Microsoft sees margins narrowing as it expands beyond

By Bloomberg, Singapore.CNET.com
Monday, January 22, 2001 11:46 AM
WASHINGTON--Microsoft Corp's financial statements may be poised to lose some of their luster.

The world's largest computer-software maker now has the widest gross margin of any company in the Dow Jones Industrial Average. That means it squeezes more profit out of each sales dollar than the 29 other companies in the benchmark index.

Selling software is so profitable because the products have virtually no manufacturing costs. Microsoft's gross margin, or the percentage of sales left after subtracting production costs, was about 86 percent for the December quarter. As the company moves to boost its sales growth by entering new businesses such as consumer electronics and Internet services, it expects margins to narrow, chief financial officer John Connors said Thursday.

''The margins are going in the wrong direction,'' said Independence Investment Associates analyst Edward Dowd, whose firm owns Microsoft shares in its US$28.6 billion portfolio. ''That's something to be concerned about.''

Margins are wide on software because it can be inexpensively reproduced and distributed once the programming code is written. Companies with higher manufacturing costs, such as personal- computer makers, have narrower margins. Dell Computer Corp, for example, had gross margin of about 21 percent in its third quarter ended in October.

Coca-Cola Co, the world's largest soft-drink company, has the second-widest gross margin in the Dow average, at about 70 percent, according to Bloomberg data.

Boosting Profit

Microsoft now gets about two-thirds of its sales from PC software. Connors downplayed the significance of the forecast for narrower margins, saying the company must diversify its product lineup if it wants to boost overall profit.
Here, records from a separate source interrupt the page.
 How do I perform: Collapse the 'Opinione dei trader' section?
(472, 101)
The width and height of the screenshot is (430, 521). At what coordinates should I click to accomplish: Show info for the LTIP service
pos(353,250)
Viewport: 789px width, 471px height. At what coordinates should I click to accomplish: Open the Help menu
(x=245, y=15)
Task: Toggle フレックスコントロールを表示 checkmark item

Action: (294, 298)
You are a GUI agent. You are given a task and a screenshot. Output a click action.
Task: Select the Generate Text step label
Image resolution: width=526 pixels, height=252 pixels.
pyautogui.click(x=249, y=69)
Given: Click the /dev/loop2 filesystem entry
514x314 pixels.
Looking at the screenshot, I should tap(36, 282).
''The important thing for us to look at is growing our absolute profit at a level that's going to be very significant,'' Connors said in a conference call after the company reported second-quarter results.
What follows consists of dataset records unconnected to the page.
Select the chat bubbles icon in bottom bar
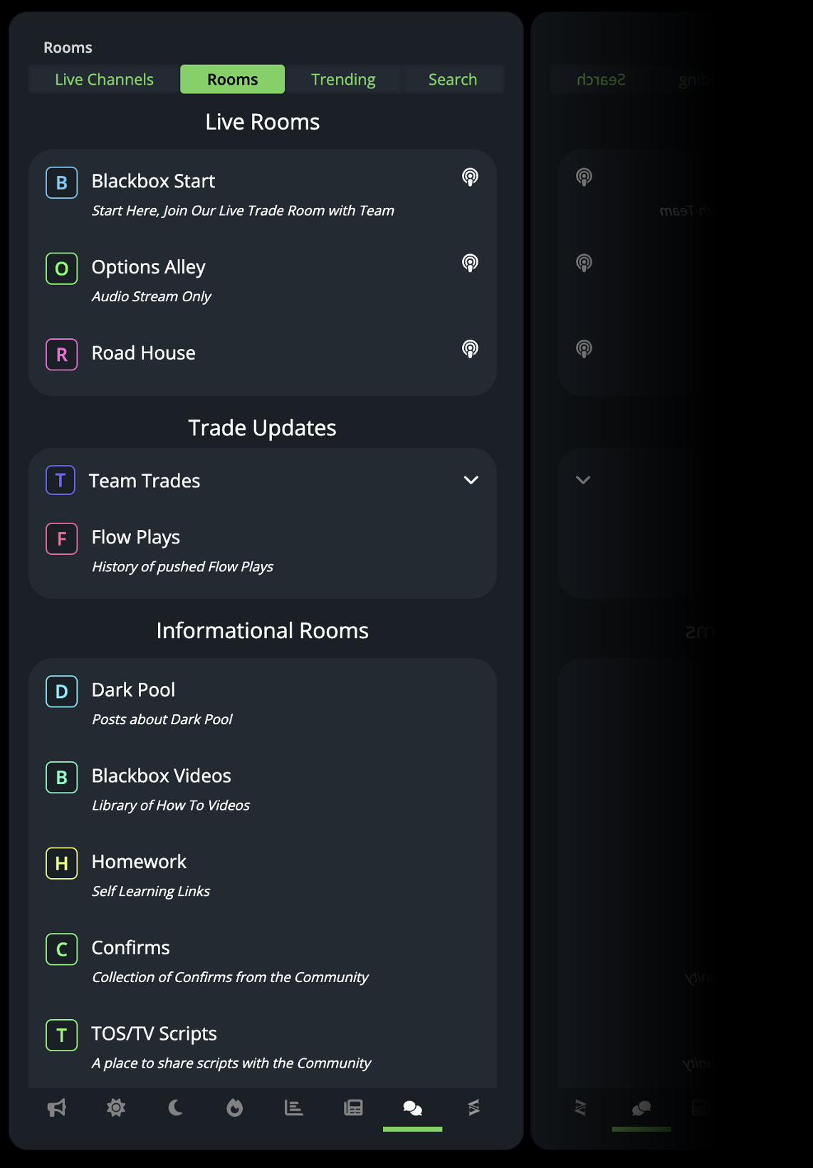Screen dimensions: 813x1168 [x=412, y=1107]
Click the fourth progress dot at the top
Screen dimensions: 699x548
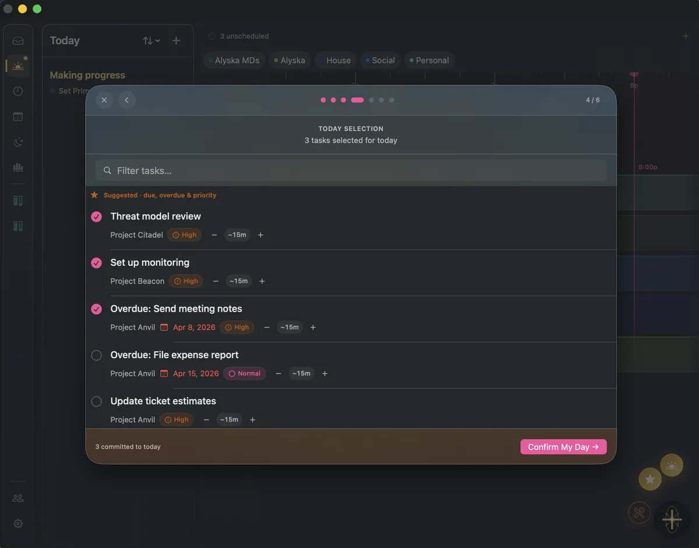(x=358, y=100)
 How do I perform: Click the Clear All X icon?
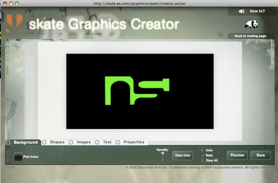[202, 161]
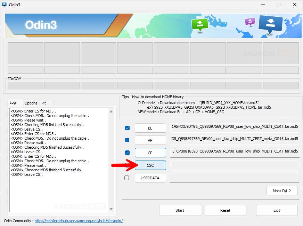Click the Mass D/L ? button
The height and width of the screenshot is (226, 303).
[282, 190]
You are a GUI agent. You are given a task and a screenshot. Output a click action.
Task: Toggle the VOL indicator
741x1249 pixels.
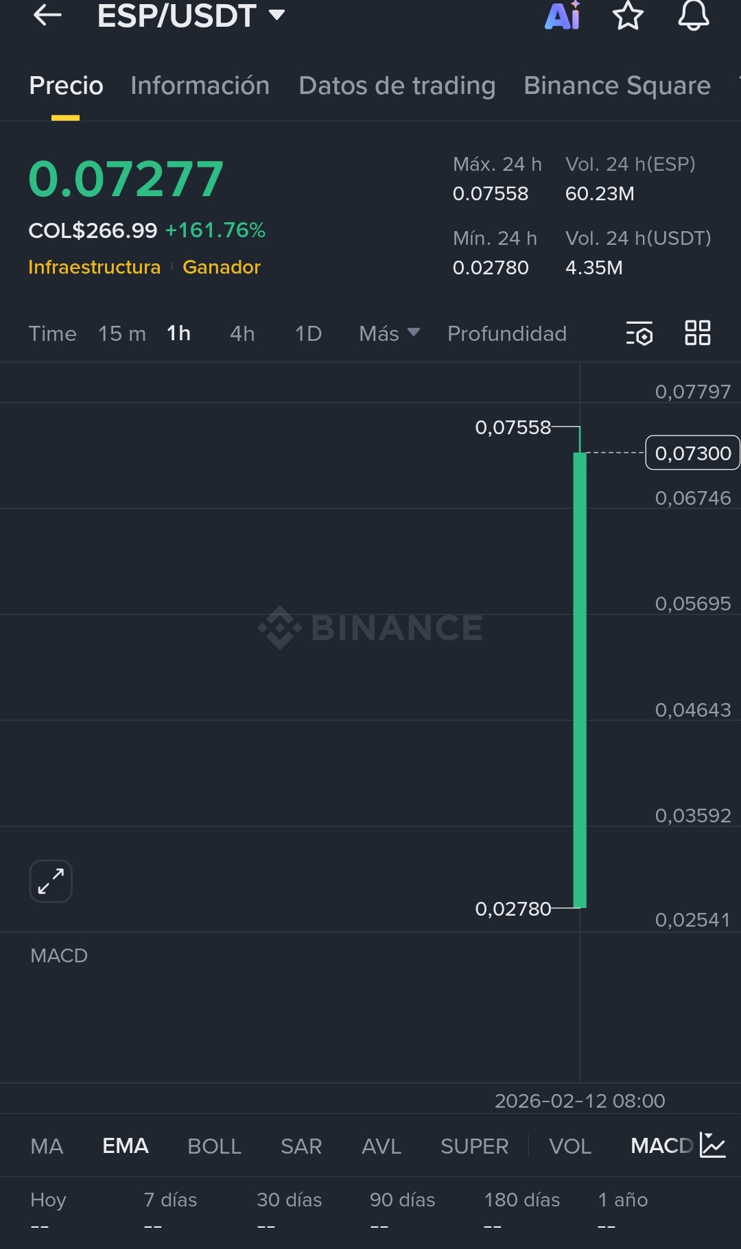click(x=569, y=1145)
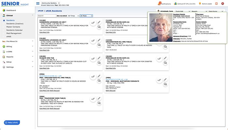The height and width of the screenshot is (130, 228).
Task: Click the medication Search input field
Action: click(x=47, y=16)
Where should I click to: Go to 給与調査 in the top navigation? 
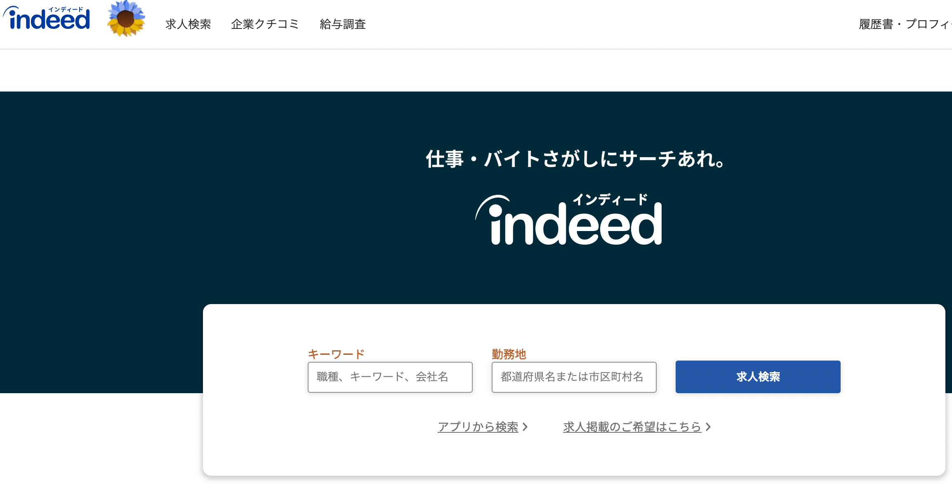click(x=343, y=24)
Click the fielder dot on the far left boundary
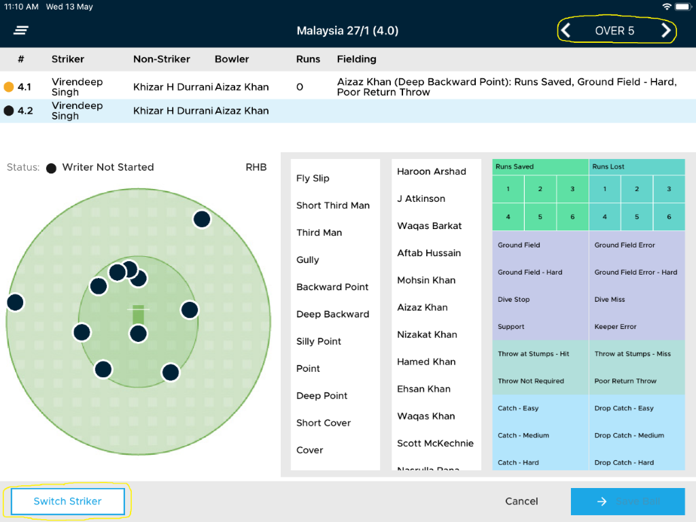The image size is (696, 522). 15,302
Microsoft plans to introduce its Xbox home video-game console system this year. The company has said it will spend about US$500 million marketing the product in an effort to catch up with Sony Corp's PlayStation, the top seller in a market that analysts say has annual sales of about US$20 billion.

Analysts say game-console makers typically sell the hardware systems at a loss, instead profiting from game-software sales and license fees from other companies that make games for the machines.

The company plans to spend US$1 billion promoting its MSN network of Web sites and is offering US$400 rebates to new Internet access customers. Microsoft is building up its Internet assets so the company can leverage them to sell new online services it's planning for consumers and businesses.

With all that extra spending in the works, Connors is looking for areas where he can cut costs. He said he'll be reviewing budgets for Microsoft business units and looking to identify any projects that could be combined or eliminated altogether.

''We'll have to manage our operating expenses more judiciously,'' Connors said.

The shares of Redmond, Washington-based Microsoft rose US$5.50 to US$61 yesterday. They're up 41 percent this year, making Microsoft the best performer in the Dow Jones Industrial Average.